Document excerpt section start
What you know about Canadian health care is wrong

Print

OK, maybe not everything, but Aaron Carroll has put together the data and graphs to indicate that some things commonly believed are wrong. For example, if you told me so many Canadians streaming over the border to get US health care shows how bad they have it in Canada, my answer would have been Canadians mostly live along the border, and US facilities are often the closest. Much of Canada is rural, and people in rural areas often have to travel a long distance to reach a hospital or even a clinic. Besides I would have hastened to add, when they come here because of an emergency or they can’t get a timely procedure in Canada, their province pays the bill, so it’s not like they’re having to cope with our dysfunctional insurance. I’d have also asked if the number of Canadians in US hospitals included those who just happened to get sick or injured while traveling in the US.

That would have been wrong. Not all wrong — in fact, each bit of that is right by itself, but works off an incorrect assumption, that lots of Canadians get the health care here. Look at Carroll’s chart, and it turns out they aren’t coming across the border much at all.

The non-blue lines aren’t missing. They’re just so small they’re hard to see. There are enough disgruntled Canadians coming here to let anti-reform lobbies find disgruntled Canadians to make their TV ads, but just barely.

Something else we all know that isn’t actually so is that a price Canadians pay for their cheaper, government-funded system is that Canadian doctors move here, because US doctors are much happier with their conditions. Yes, doctors are leaving Canada — some years, but some other years more move in. That doesn’t mean they’re moving in because they like Canada’s system, but it’s pretty clear Canada’s system isn’t driving doctors out. Looks like a wash. Since they aren’t move out, the maybe the assumption they move out because they’re dissatisfied with working in Canada is also false, and, well, look at this:

Canadian doctors might not be a lot more satisfied than Americans, but they clearly aren’t less satisfied. So the claim doctors will quit if we move to a single-payer system is a claim still desperately searching for an example.

I think we all knew what’s in this chart, and by “all”, I’m not counting the conservatives who refuse to believe we don’t somehow take care of everybody. I also don’t think the chart shows just how bad it is.

That’s just people who avoid getting care. A better illustration of just how deep the problem goes was in a chart in a post Carroll linked to:

This is the only industrialized democracy where we can go bankrupt just from medical bills. Someone reconcile that with this being the best medical system in the world, because I’m thinking those two things don’t go together.
Document excerpt section end
Dataset entries section start
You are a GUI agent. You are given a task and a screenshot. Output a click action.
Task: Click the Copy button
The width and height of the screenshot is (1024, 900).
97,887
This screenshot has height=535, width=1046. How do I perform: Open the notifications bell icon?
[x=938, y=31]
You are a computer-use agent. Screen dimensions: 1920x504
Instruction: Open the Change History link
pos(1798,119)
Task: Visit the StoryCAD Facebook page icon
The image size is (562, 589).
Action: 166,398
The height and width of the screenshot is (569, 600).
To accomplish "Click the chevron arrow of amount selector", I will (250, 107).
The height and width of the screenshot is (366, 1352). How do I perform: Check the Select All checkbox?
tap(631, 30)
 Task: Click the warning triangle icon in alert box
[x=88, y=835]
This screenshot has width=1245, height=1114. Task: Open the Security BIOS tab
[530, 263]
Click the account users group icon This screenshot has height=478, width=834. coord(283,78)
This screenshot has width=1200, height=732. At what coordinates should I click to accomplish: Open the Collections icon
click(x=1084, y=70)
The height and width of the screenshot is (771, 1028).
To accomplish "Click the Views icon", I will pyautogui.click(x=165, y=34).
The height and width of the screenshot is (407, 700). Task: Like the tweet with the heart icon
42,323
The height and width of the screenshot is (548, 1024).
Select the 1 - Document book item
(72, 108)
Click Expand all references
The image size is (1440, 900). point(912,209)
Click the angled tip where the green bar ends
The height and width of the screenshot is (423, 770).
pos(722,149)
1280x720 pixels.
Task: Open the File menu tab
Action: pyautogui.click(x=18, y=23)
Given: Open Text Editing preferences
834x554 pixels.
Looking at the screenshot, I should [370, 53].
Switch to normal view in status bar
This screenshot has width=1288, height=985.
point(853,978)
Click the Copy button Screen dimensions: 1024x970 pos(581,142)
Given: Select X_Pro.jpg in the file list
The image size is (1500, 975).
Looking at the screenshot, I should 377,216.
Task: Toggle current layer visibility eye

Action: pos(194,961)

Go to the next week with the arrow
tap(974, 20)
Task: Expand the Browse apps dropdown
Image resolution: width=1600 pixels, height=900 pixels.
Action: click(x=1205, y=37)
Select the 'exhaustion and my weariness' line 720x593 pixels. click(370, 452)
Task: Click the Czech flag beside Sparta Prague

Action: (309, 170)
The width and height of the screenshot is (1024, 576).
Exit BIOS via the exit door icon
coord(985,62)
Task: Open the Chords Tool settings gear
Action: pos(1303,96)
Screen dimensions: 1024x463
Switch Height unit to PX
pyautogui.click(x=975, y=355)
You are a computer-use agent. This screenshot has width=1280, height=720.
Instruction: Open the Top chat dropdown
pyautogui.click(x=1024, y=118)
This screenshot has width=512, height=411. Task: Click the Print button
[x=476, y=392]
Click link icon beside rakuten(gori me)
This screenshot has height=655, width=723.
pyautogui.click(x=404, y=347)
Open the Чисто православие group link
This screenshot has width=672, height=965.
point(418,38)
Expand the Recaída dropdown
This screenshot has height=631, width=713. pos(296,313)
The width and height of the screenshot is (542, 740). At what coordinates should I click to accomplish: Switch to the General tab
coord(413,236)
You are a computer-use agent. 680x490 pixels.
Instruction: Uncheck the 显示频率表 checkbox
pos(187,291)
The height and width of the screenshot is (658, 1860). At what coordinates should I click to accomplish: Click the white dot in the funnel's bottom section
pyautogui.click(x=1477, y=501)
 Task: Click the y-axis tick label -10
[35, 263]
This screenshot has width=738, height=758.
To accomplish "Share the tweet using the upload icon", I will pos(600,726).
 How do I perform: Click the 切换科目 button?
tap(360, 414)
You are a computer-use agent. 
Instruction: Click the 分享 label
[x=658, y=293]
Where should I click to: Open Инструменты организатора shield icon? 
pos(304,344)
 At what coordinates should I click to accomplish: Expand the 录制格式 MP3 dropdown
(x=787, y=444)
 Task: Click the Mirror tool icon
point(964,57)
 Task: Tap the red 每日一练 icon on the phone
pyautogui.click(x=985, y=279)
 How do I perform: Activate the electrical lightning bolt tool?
Dataset entries section end
About this exercise: Write out the Canadian health care post word for word, everything from "That would have" down to "much at all.". Work only from the Canadian health care post, not from the entries.

Solution:
That would have been wrong. Not all wrong — in fact, each bit of that is right by itself, but works off an incorrect assumption, that lots of Canadians get the health care here. Look at Carroll’s chart, and it turns out they aren’t coming across the border much at all.